## [The problem]
Could you copy the data that follows exactly as written, but drop the pictures?

## [Given data]
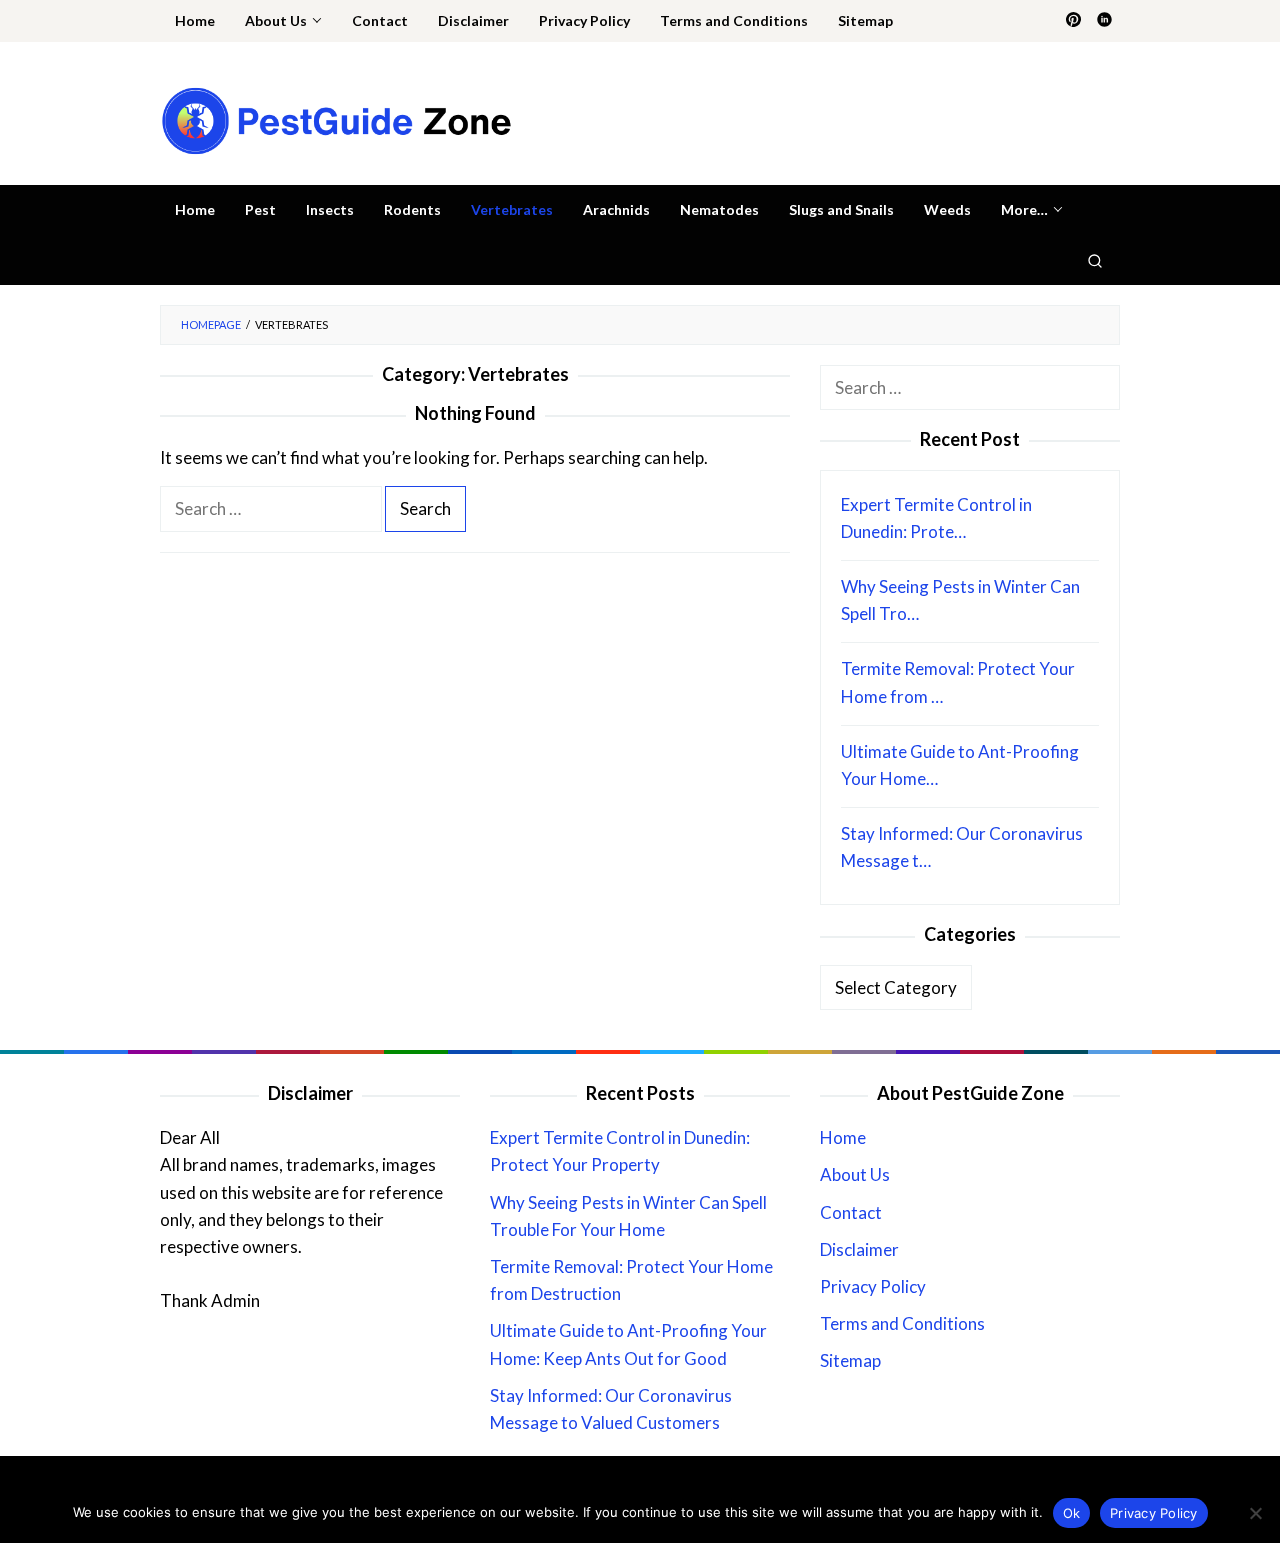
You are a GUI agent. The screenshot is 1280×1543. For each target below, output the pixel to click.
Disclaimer (859, 1249)
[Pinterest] (1073, 21)
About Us (855, 1174)
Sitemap (850, 1360)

## [Solution for this exercise]
You are a GUI agent. The screenshot is 1280×1543. For each target below, output the pixel to click.
Disclaimer (859, 1249)
[Pinterest] (1073, 21)
About Us (855, 1174)
Sitemap (850, 1360)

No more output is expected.